*** DOCUMENT PASSAGE ***
A blog from Warren Seddon, Director of FOI and Transparency, sets out how some of this might work in practice.
Prioritising requests with a clear public interest is a potentially a good idea. One of the complaints is that public bodies (see the Cabinet Office Clearing House) have worked out that they can basically make requests they don’t really want to answer, sort of, go away by delaying and refusing and delaying some more, knowing that when it gets to a complaint to the ICO, it’ll take even longer and the issue will be extremely old news by the time they get ordered to hand over the information.
Prioritising requests where there is a public interest in the information being public, so they’re likely to be resolved while still relevant, will hopefully defuse this tactic a bit. A clear criteria for what kind of requests get prioritised will also be useful.
Trying to get informal, early resolutions to cases isn’t really a new idea (the ICO loves to resolve things informally). It may work for some cases – those, potentially Section 12 cost ones, that could have been resolved with some advice and assistance (and a better refusal notice).
I think it potentially has some limitations – where the ICO is trying to close cases as fast as possible (and they will be “exploring how, as part of the commitments we make in ICO25, we can clear the cases already with our office even quicker than planned”), the risk is the requester gets a still poor response or has to keep pushing the ICO to resolve the problem properly. This may be where the agile approach in the action plan comes in – are we going to be balancing getting it done with getting it right?
The other issue is decision notices can be useful for heading off other refusals because you can refer to them in internal reviews. Fewer decision notices, less up to date guidance. The commitment to publish all freedom of information case outcomes and all recommendations from complaints handling and audit work may help here, if that happens and is detailed enough.
Complimenting this work, we will be improving the way our formal Decision Notices are presented on the ICO website so that they are easier to search though and access by subject matter or exemption quoted. This will help public authorities and requesters see how we have ruled on similar cases before helping to inform public authority responses and helping requesters understand if a decision is likely to be overturned by our office.
The ICO acknowledges decision notices are useful guidance – it plans to improve how they’re presented on its website to make them easier to search and reference, to help inform public authority responses and help requesters understand if a decision is likely to be overturned by our office. Clearer guidance would be good (there are some terrible quality refusals happening), but it may be useful to issue more alongside decision notices (especially if one of the other objectives is reducing decision notices).
Finally, we might actually see some enforcement action. “We are committing to delivering more systemic enforcement action against public authorities that clearly and consistently fail to meet their FOI obligations”, is a big improvement on “where necessary we will take enforcement action to secure compliance and uphold the law” (note: it will never be necessary).
Enforcement action is desperately needed for the worst offenders, because as noted above, plenty have worked out they can just not comply with the FOI Act with very few consequences. Better guidance and quicker informal resolutions are good, but they won’t work if there is no enforcement action to deal with those who don’t want to improve.
*** End of DOCUMENT PASSAGE ***
*** DATA SECTION ***
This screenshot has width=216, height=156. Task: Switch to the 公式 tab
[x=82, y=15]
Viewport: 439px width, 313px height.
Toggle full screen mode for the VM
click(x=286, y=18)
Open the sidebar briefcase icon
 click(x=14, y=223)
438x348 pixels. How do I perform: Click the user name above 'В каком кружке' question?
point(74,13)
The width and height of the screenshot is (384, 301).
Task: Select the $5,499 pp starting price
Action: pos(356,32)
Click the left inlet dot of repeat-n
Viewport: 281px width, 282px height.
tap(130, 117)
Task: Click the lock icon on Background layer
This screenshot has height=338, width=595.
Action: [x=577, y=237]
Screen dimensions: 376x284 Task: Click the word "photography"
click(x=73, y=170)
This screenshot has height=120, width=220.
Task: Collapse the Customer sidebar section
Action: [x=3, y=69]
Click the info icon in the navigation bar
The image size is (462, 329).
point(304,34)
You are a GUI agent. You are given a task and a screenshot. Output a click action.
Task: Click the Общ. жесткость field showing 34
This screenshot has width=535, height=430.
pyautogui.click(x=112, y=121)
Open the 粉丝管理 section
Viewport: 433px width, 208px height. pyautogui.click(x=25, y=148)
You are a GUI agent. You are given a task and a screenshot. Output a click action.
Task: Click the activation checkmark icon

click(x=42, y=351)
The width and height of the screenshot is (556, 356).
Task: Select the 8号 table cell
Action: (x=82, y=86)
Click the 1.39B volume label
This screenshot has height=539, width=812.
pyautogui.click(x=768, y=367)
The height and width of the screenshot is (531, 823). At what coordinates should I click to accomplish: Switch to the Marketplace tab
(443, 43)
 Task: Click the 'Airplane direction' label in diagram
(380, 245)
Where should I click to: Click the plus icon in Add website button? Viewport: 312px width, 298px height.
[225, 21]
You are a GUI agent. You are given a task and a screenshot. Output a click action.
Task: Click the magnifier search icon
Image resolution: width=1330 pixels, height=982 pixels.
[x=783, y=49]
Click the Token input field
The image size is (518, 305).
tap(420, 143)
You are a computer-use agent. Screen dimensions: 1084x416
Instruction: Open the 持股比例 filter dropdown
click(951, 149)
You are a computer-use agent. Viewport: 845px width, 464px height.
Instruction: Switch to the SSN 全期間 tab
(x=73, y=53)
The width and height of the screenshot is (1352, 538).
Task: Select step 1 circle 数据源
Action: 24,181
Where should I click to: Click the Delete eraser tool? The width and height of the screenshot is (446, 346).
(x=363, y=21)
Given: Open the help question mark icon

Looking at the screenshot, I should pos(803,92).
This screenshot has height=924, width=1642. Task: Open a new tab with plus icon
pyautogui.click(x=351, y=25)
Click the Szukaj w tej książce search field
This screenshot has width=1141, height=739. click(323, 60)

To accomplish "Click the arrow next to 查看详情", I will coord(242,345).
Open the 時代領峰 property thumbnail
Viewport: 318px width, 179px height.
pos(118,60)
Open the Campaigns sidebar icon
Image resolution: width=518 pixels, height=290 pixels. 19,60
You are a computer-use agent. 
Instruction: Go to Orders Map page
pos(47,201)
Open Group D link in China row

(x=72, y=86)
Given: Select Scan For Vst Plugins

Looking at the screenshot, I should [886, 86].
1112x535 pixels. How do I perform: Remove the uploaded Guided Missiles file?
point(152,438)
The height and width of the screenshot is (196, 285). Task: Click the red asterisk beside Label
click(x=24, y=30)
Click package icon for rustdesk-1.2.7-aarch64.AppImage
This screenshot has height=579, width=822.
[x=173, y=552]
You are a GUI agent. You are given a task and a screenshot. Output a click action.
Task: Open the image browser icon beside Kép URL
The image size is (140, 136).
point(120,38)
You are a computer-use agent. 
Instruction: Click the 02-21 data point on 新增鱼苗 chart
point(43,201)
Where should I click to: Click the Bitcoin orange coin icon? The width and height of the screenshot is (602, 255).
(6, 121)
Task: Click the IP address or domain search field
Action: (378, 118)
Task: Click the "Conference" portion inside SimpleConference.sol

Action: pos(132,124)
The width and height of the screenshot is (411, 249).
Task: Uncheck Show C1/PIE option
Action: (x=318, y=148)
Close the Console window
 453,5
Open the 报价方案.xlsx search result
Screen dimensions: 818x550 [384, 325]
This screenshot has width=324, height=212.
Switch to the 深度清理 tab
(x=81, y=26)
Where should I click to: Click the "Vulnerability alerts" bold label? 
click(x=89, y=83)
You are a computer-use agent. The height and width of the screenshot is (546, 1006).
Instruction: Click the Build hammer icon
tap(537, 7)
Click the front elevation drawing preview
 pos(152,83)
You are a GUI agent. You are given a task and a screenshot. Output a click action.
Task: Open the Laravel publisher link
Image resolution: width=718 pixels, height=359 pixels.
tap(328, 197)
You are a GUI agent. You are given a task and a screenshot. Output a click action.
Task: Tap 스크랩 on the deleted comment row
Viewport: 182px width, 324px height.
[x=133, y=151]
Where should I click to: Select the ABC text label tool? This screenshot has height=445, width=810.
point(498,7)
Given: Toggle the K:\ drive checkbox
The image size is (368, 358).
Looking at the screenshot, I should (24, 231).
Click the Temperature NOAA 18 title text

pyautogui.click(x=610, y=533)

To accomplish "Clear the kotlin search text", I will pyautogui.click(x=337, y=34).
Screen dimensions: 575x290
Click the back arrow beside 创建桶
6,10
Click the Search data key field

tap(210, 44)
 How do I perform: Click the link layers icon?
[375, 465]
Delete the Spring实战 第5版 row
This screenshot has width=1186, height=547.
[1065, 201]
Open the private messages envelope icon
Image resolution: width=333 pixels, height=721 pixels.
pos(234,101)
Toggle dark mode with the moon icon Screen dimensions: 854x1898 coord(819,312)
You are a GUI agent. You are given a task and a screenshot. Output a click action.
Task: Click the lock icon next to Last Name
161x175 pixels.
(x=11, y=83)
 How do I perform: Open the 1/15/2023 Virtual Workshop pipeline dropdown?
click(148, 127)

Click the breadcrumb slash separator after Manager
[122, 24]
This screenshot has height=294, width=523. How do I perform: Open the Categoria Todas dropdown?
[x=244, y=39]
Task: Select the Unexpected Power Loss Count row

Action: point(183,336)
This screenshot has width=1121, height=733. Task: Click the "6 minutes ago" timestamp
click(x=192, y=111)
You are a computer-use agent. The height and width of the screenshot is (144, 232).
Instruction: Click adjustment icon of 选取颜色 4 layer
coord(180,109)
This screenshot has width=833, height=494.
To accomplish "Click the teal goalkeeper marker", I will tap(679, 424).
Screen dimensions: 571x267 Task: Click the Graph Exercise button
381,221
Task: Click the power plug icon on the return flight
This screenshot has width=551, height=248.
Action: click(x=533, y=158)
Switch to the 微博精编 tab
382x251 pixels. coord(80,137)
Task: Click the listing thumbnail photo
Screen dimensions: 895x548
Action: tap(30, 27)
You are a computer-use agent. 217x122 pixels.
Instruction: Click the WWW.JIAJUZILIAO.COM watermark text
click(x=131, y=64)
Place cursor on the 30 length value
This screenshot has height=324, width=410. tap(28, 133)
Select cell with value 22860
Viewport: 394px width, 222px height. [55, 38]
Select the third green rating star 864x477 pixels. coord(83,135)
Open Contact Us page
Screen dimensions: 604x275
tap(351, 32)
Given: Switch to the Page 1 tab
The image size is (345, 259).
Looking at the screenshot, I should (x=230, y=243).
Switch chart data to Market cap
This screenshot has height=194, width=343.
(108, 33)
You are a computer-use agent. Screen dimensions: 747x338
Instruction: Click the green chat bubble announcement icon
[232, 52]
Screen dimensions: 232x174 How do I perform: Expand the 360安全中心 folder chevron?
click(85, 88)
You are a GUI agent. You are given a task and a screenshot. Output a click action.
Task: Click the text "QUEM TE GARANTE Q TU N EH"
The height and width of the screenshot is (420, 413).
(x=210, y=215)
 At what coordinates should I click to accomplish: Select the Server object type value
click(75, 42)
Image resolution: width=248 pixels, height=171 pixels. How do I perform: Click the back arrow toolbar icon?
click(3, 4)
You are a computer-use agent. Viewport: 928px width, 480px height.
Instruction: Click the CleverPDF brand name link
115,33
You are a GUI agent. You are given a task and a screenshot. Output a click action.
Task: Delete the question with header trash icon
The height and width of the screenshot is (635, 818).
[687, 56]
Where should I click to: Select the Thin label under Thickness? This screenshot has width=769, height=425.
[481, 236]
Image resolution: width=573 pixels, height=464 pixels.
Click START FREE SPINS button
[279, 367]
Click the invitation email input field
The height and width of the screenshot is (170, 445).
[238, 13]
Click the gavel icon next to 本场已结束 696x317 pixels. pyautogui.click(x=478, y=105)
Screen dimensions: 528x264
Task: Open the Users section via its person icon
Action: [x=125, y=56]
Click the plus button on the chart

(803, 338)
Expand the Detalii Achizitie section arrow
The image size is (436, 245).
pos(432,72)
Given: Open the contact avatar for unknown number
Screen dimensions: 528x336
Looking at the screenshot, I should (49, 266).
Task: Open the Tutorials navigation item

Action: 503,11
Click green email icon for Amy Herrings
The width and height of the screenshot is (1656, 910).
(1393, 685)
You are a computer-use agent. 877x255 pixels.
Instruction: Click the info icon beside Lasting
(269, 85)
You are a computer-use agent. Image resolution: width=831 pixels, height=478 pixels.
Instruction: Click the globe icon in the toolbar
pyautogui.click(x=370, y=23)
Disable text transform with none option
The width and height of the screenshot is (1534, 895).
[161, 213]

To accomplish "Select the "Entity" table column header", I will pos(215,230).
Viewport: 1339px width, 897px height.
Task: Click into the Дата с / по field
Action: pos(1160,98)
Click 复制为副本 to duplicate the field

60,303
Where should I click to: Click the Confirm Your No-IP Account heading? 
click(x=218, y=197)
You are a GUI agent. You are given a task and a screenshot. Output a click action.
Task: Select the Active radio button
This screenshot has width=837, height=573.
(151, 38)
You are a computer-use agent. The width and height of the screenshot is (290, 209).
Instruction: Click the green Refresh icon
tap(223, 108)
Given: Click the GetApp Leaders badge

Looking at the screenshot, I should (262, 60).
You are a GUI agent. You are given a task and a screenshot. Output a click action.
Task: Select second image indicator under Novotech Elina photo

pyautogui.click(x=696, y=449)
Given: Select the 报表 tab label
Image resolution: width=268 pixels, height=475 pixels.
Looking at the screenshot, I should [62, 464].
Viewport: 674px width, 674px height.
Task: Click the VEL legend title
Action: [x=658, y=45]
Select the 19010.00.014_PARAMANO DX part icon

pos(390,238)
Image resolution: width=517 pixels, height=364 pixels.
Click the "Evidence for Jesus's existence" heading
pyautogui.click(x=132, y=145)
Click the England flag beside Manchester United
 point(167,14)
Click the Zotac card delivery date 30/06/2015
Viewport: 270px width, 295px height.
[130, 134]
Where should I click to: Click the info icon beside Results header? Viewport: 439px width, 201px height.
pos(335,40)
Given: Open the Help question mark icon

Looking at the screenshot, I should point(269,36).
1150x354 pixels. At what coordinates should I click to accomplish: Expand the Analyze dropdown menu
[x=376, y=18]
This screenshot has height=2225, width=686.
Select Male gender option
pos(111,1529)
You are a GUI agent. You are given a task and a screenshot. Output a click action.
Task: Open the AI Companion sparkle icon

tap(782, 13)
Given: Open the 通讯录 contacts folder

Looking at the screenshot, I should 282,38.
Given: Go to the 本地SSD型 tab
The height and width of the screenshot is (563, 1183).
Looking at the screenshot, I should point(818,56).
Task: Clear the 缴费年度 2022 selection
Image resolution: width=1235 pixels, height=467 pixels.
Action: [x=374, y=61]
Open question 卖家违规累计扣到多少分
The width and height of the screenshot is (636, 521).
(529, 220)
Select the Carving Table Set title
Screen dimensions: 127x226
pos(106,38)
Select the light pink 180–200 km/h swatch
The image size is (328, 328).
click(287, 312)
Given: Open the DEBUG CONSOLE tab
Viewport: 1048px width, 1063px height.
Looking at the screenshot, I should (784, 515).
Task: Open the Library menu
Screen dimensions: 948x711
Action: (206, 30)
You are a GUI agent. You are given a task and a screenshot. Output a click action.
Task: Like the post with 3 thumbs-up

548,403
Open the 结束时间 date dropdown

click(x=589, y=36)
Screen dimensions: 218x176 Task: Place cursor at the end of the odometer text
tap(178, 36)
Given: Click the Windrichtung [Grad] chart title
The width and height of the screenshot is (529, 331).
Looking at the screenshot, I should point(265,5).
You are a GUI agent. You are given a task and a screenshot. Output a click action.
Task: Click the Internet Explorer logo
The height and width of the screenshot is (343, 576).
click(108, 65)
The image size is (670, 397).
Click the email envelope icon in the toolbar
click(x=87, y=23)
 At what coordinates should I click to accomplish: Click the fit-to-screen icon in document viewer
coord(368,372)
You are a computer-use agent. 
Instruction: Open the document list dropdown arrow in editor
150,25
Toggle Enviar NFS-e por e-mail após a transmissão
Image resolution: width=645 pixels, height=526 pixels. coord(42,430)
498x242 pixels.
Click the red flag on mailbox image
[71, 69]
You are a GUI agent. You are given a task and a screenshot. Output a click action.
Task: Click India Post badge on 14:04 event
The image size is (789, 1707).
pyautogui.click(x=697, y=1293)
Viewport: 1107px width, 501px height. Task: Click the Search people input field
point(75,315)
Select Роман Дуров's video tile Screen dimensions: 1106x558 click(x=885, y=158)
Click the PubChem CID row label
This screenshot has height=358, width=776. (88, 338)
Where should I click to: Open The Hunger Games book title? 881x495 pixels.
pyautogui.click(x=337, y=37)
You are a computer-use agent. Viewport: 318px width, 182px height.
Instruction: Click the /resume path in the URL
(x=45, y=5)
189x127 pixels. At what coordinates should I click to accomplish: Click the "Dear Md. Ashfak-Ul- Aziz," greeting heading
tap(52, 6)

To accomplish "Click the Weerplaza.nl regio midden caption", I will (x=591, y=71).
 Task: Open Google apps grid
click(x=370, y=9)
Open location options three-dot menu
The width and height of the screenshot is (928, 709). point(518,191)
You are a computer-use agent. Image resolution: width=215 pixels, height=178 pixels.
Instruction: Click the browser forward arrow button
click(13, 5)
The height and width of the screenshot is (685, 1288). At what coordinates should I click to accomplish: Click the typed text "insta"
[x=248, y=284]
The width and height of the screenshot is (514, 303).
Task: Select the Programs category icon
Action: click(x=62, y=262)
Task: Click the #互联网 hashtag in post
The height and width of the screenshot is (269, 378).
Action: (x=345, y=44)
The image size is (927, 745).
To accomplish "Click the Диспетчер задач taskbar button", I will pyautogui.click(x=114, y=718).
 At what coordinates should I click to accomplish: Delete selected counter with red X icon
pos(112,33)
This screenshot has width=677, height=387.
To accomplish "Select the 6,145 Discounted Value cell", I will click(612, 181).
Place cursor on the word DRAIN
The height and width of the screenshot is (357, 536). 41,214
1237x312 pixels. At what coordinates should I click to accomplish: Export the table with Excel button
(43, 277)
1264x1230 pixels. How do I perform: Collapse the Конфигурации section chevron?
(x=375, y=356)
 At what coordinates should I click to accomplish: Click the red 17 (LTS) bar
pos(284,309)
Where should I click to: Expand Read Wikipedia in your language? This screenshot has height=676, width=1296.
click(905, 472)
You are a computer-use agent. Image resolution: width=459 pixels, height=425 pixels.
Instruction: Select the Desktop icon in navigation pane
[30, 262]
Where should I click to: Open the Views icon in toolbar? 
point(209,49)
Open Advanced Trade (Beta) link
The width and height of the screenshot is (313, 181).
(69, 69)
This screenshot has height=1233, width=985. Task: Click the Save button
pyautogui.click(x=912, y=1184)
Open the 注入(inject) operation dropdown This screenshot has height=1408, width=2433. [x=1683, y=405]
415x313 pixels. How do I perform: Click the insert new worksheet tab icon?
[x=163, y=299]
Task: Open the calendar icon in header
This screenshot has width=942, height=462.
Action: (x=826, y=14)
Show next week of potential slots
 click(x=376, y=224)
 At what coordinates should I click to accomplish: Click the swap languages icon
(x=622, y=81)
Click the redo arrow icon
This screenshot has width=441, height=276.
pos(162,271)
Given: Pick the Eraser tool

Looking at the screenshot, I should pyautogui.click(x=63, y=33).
*** End of DATA SECTION ***
» TASK INSTRUCTIONS
A. In the passage on the ICO's FOI plans, what title does Warren Seddon hold?
B. Copy everything from "The ICO acknowledges" down to "reducing decision notices)." in the passage on the ICO's FOI plans, swapping "decision notices" for "case rulings".
These rows aren't needed for any of the work here.

» REPLIES
A. He is Director of FOI and Transparency.

B.
The ICO acknowledges case rulings are useful guidance – it plans to improve how they’re presented on its website to make them easier to search and reference, to help inform public authority responses and help requesters understand if a decision is likely to be overturned by our office. Clearer guidance would be good (there are some terrible quality refusals happening), but it may be useful to issue more alongside case rulings (especially if one of the other objectives is reducing case rulings).